Sunday, September 03, 2006

AOL Is Dead - (Not So) Long Live AOL

AOL was not the first online service though it did predate the commercial Internet. It grew and grew and prospered whereas Compuserv, Prodigy, and numerous others are forgotten.

It was not a technology leader. That was not its value and its market was not technophiles. It was a service, which provided content, connectivity, and community before the Internet and during itsgrowth spurt. Even after the Internet was common, AOL offered a comprehensive service, which attracted and retained tens of millions of users. For millions AOL was the Internet.

What set AOL apart and made it preeminent was marketing. Not hyperbolic like Apple nor solid like IBM, nor memorable in creative or execution. As was said of Coca Cola in its glory days, AOL strategy was to be within an arm’s length of desire.

AOL diskettes and later CDs were in the mail, in magazines, at libraries, convenience stores, and post offices. They included a “free” trial and a competitive price. It was easy to join and not so easy to quit. If you had access to a telephone and $20/month you were in. So were 25 million others, at its zenith, circa 2000.

In the days before standard email addresses, AOL was easily the largest community of online users. An AOL screen name was, like a well known address, something people were reluctant to change. Rather like mobile phone numbers before mandated portability.

What happened? How did so dominant market player loose its market?

AOL was king of dialup and its market allowed it to prevail over competitors with lower prices and different offerings. Dial up is dying and the fortunes of the king declined with his domain.

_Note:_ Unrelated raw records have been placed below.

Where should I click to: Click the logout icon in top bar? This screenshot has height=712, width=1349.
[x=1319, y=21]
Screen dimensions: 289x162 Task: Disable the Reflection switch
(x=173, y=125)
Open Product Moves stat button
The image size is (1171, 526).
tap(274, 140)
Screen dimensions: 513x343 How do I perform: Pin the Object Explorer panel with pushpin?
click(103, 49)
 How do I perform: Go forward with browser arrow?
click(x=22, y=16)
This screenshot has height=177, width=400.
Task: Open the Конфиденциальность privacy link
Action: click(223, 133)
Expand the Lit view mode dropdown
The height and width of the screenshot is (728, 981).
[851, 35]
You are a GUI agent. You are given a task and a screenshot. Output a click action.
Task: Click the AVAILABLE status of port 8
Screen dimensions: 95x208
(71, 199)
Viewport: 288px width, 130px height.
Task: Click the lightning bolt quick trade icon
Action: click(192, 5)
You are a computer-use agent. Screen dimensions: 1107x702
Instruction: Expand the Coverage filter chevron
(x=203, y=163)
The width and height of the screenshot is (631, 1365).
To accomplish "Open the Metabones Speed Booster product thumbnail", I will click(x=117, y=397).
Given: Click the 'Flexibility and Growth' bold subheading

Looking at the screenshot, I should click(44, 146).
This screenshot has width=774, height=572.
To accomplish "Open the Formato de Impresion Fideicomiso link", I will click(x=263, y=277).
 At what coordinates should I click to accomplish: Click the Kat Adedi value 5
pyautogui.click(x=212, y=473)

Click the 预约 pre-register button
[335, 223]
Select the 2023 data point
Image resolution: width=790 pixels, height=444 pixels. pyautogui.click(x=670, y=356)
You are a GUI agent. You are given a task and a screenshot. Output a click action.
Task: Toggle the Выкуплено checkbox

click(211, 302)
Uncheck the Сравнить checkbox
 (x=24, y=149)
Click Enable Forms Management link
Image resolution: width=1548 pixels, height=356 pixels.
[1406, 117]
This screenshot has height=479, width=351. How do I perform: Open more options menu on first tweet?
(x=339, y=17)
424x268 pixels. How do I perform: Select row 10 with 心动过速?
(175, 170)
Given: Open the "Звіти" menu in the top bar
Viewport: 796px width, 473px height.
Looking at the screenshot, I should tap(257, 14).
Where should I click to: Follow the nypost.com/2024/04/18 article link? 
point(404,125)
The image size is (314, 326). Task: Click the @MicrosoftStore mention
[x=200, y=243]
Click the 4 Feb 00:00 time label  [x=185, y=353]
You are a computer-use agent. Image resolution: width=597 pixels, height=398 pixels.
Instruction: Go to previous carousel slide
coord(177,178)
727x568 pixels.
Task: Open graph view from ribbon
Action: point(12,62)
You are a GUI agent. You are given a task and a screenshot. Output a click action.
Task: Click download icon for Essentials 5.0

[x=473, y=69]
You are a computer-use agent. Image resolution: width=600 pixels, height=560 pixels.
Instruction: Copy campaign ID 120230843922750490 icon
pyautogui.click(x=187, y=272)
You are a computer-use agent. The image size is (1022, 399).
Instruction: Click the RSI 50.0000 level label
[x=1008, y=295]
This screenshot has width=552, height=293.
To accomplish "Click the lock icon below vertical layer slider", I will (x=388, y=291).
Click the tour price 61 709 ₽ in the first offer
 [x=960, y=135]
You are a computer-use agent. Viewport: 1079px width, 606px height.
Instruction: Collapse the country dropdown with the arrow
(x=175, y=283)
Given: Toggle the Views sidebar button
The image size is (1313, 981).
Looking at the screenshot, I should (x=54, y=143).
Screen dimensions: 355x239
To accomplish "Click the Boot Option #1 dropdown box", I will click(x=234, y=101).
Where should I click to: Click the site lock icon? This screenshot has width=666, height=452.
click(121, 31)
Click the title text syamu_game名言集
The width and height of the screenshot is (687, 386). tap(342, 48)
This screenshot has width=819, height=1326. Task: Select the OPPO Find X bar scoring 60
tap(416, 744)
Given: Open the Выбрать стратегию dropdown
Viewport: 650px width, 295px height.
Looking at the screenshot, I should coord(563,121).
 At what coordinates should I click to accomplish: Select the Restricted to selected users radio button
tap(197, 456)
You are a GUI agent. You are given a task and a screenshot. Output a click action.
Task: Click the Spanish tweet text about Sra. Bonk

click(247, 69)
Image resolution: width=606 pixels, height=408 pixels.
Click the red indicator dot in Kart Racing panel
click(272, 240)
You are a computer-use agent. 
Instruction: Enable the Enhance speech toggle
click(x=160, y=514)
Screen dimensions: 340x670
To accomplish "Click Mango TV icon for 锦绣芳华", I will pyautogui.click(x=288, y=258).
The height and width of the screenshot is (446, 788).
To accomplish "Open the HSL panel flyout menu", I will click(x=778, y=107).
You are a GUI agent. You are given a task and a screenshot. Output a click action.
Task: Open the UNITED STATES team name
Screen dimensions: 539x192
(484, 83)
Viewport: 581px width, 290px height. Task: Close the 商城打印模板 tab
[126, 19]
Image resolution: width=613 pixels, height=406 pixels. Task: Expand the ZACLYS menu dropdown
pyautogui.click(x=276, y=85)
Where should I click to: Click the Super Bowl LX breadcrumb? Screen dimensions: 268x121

This leaves AOL with millions of customers and increasingly less to offer them or make them stay. Its portal, content, free email, and other services delivered on an advertising pays the bills model looks, feels and smell sort of like Yahoo, MSN, or a number of others. If it controls costs, witness its recent layoff of 5000, it can survive for quite a while as one of many web media properties. As a key player, it’s gone.